Salieron a la calle a las diez y
treinta y dos minutos de una mañana de junio soleada, calurosa.
Como todos los sábados, se
separaron sin despedirse ante el portal de su casa. Él fue al garaje, a recoger
el coche, y ella se quedó esperando con la maleta, la nevera portátil, un cesto
de paja lleno de envases con comida preparada, la jaula del canario y el perro
de su marido.
A las diez y treinta y siete miró
el reloj. Su marido se estaría ajustando ya el cinturón. Aún no habían tenido
hijos. Él era partidario de disfrutar de la vida todavía unos años más.
A las diez y cuarenta y dos, el
coche no había salido del garaje, pero el perro se había meado en medio de la
acera. Ella lo miró con repugnancia. No le gustaban los perros y no entendía
por qué se retrasaba tanto su marido.
A las diez y cuarenta y nueve
empezó a sudar. Ya faltaría poco para poder freír huevos en el tejado de
pizarra de la casita que tenían en la sierra. Y la caravana de ida. Y la de
vuelta. Y los mosquitos. Y su suegra.
Y la paella de su suegra. A ella le
gustaba más la playa, pero sus preferencias no la eximían de pagar a fin de mes
la mitad de cada cuota de la hipoteca. Él no daba señales de vida todavía.

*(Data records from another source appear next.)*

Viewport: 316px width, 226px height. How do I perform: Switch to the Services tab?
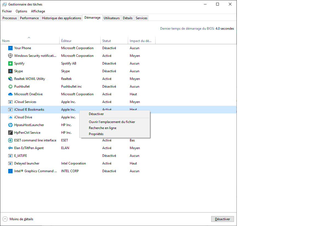141,18
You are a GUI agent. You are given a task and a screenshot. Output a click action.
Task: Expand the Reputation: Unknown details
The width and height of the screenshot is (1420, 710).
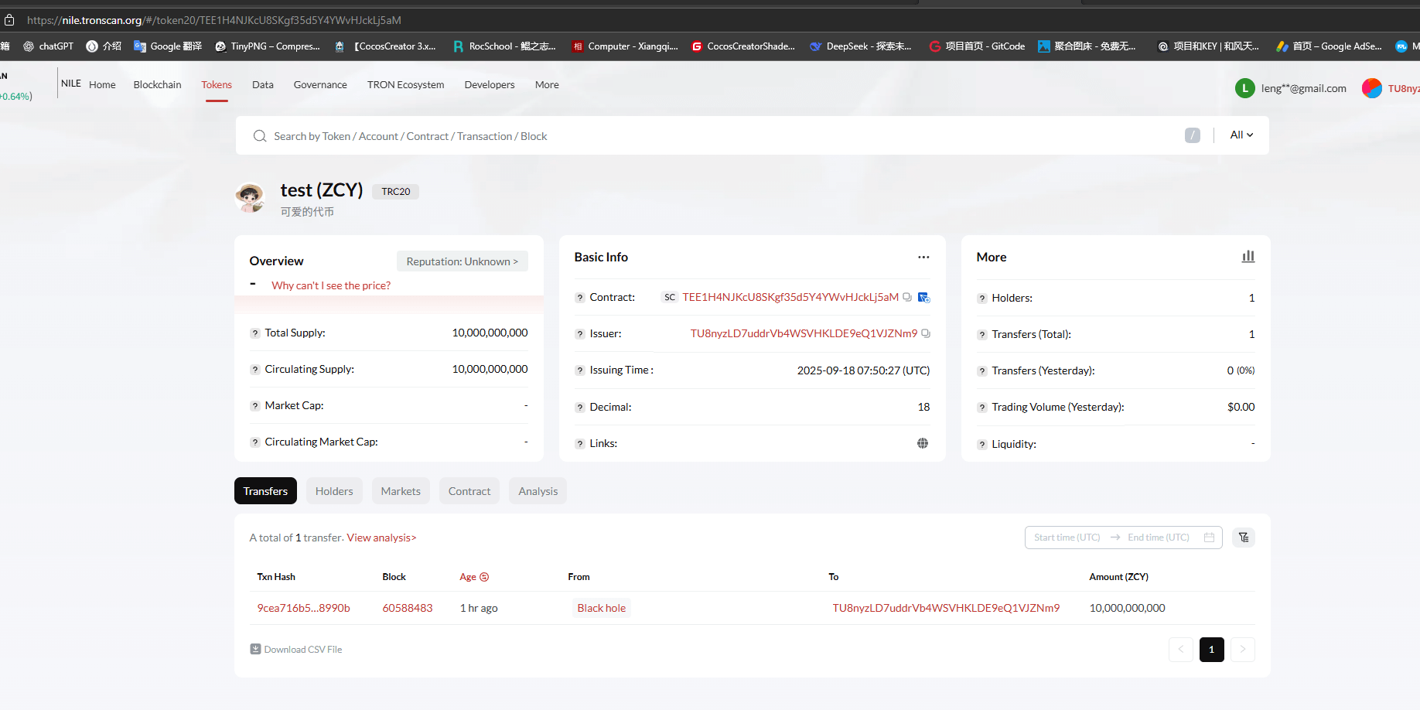(462, 261)
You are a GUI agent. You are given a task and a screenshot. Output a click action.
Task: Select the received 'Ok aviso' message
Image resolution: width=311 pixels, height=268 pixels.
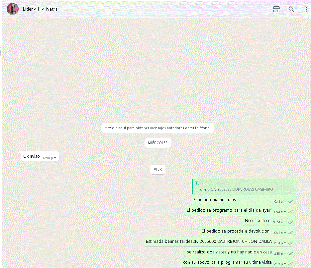(32, 156)
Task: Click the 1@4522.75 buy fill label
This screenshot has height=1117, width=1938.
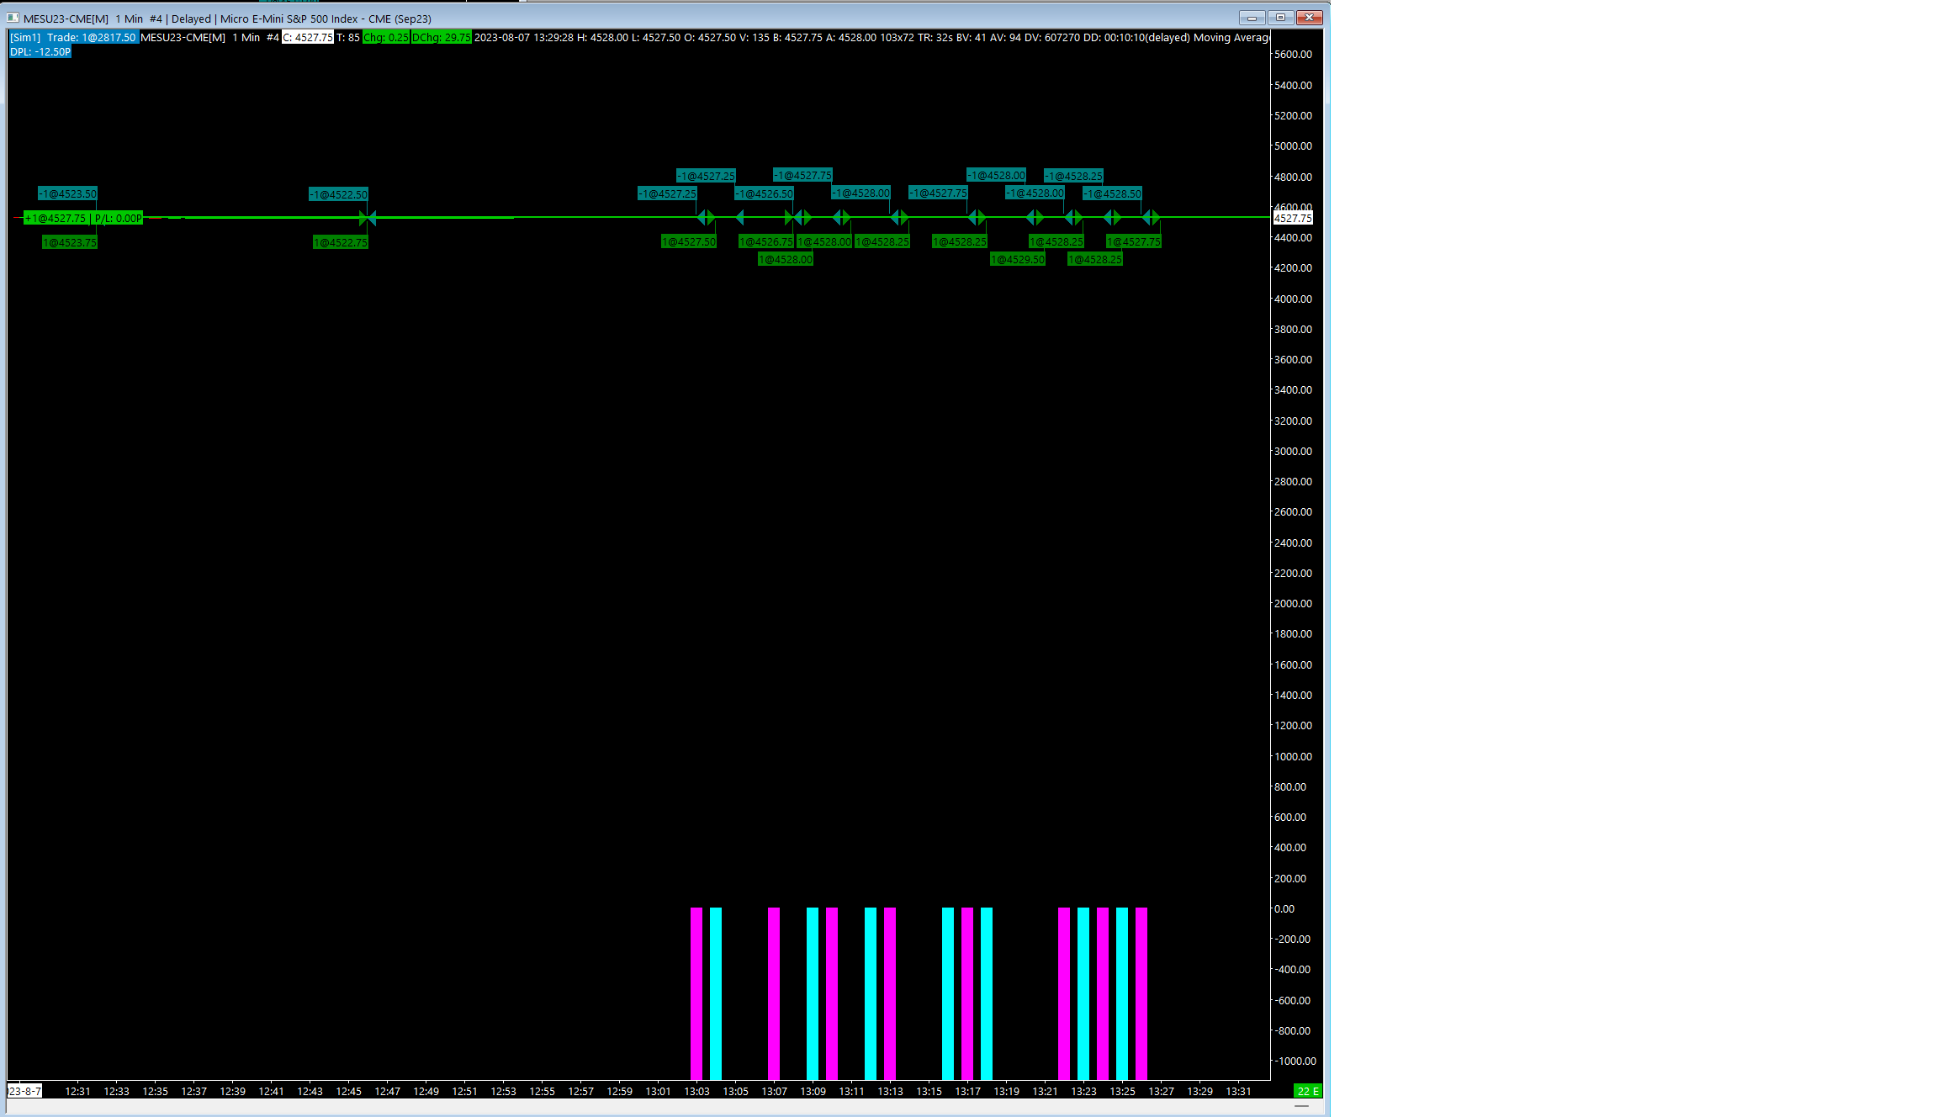Action: (x=341, y=243)
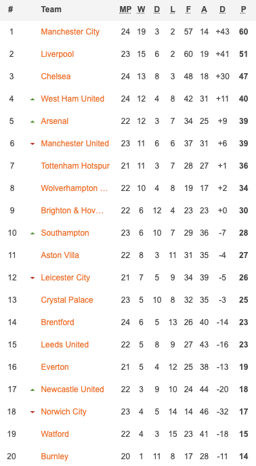
Task: Click the F goals-for column header
Action: pos(188,9)
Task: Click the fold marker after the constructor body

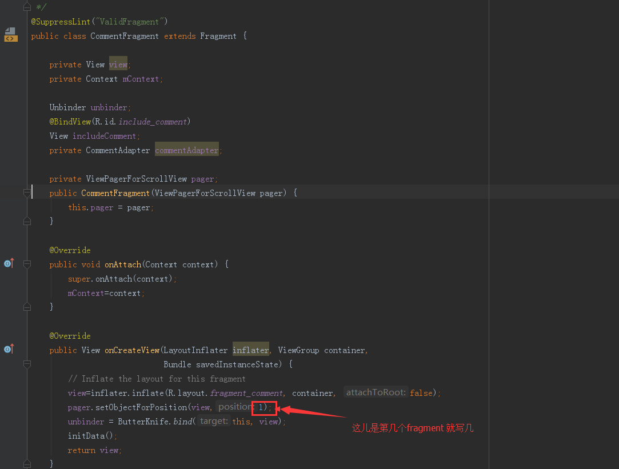Action: 26,221
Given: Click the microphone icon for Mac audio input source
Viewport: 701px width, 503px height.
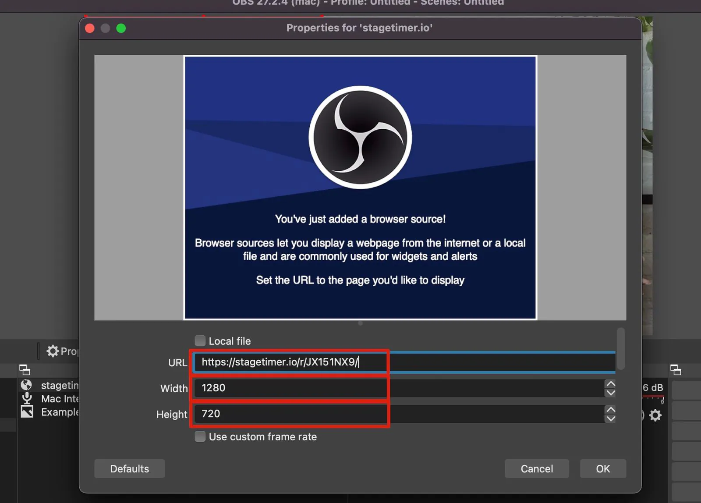Looking at the screenshot, I should click(27, 398).
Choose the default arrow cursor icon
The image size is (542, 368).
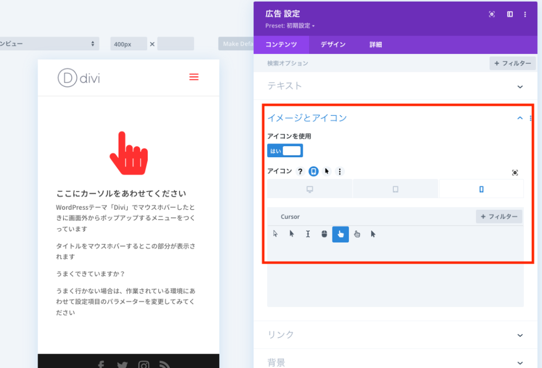coord(275,234)
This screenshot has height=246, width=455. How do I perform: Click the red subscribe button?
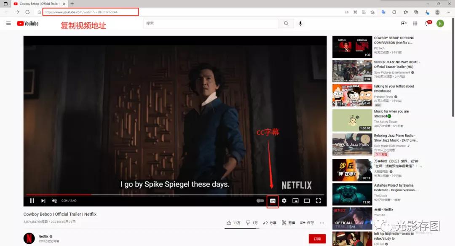point(317,239)
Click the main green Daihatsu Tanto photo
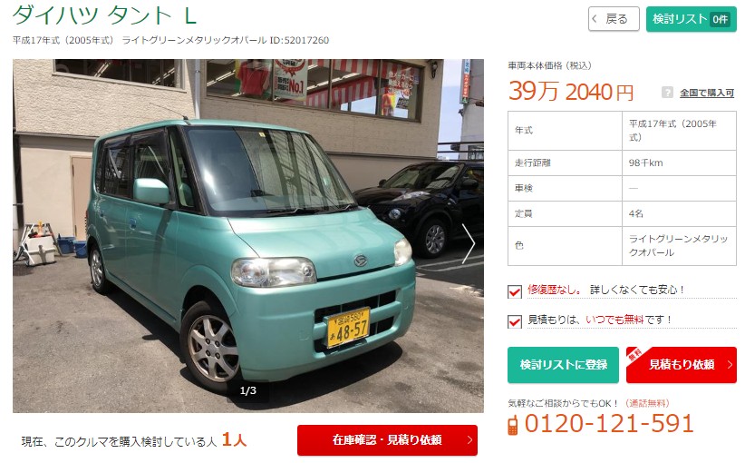Viewport: 745px width, 463px height. tap(248, 235)
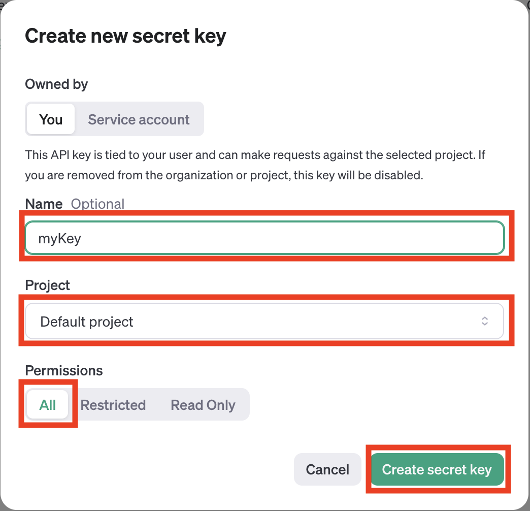Choose the All permissions option
Screen dimensions: 530x511
(x=48, y=405)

A las diez y cincuenta y tres,
las salmonelas, cualquier cosa que fueran, estarían ya empezando a bailar
flamenco en la mayonesa de la ensaladilla rusa. Ella decidió que no la
probaría. En cuanto a su marido, parecía que se lo hubiera tragado la tierra.
A las once en punto no había
aparecido aún. A lo mejor el coche tenía una avería. Aunque también lo habían
pagado a medias, a ella le dio la risa solo de pensarlo.
A las once y seis minutos se le
ocurrió que quizás él no volviera nunca. Entonces apiló todo su equipaje contra
el portal, dejó al perro atado a un poste y se fue a El Corte Inglés. Hacía
mucho tiempo que no estaba tan contenta.